Cependant, il m'avait laissée, abandonnée en disant qu'il ne ressentait plus que de l'amitié, une sorte d'attachement. Je ne pouvais pas en dire autant. Je n'avais même pas cherché à le convaincre qu'il devait me garder, que je l'aimais bien assez pour nous deux. J'avais vu cela dans certains films, à chaque fois j'avais trouvé l'héroïne pathétique. Je ne voulais pas faire pitié. L'humiliation avait été bien suffisante. J'avais accusé la nouvelle, sans réagir d'abord. Puis lorsque l'information avait été assimilée, j'avais ouvert les yeux pour constater qu'il était déjà reparti. Peut-être aurais-je pu vivre cette rupture sans rien faire d'autre que de continuer ma vie étudiante mais vivre en face de chez sa sœur devenait de moins en moins supportable.

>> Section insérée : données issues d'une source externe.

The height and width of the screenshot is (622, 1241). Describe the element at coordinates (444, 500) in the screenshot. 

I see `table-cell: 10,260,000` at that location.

J'avais tenu quinze jours, me cachant pour pleurer mon amour perdu. Je surveillais les fois où il venait voir Jessy. Au début, il jetait un coup d'œil vers ma porte, une fois même j'avais cru qu'il allait venir. Puis un matin, alors qu'il était venu rendre visite à sa sœur, il n'était pas seul. Elle était magnifique et elle le regardait avec des étoiles dans les yeux. En attendant que la porte ne s'ouvre je l'avais vu lui sourire en lui caressant la joue. Il l'avait ensuite embrassée, tendrement. Ce fut à ce moment-là que j'avais compris. Il ne reviendrait pas. Il ne m'aimait plus, plus comme moi je l'aimais.

Je m'étais octroyé une nuit de pleurs, pas une de plus. Le lendemain, je mettais mon appartement en vente, prévenais la fac que je mettais mes études de droits en standby et allais passer des tests pour entrer dans l'armée trois mois plus tard.

J'avais toujours voulu le faire, devenir militaire comme mon père. Il avait été soldat dans l'US air Force, il était mort en mission en Afghanistan alors que je n'avais que quinze ans. J'avais gardé son insigne d'aviateur dans mon portefeuille, comme un talisman qui me protégeait. Je me souviens encore du chagrin qui nous avait frappé ma mère et moi lorsque nous avions appris qu'il ne reviendrait pas. À l'époque j'avais promis à ma mère de ne pas m'engager, elle ne voulait pas perdre une autre personne à cause de l'armée.

Pourtant, à ce jour cette promesse était caduque. Maman était morte d'un cancer du sein. En quelques mois, la maladie l'avait rongée. Je me souvenais de sa souffrance et de la lente et douloureuse agonie qui lui avait fait perdre espoir de rémission. Finalement elle avait pu finir sa vie à la maison, dans son lit. Elle s'était éteinte dans son sommeil un peu plus de trois ans après la disparition de mon père.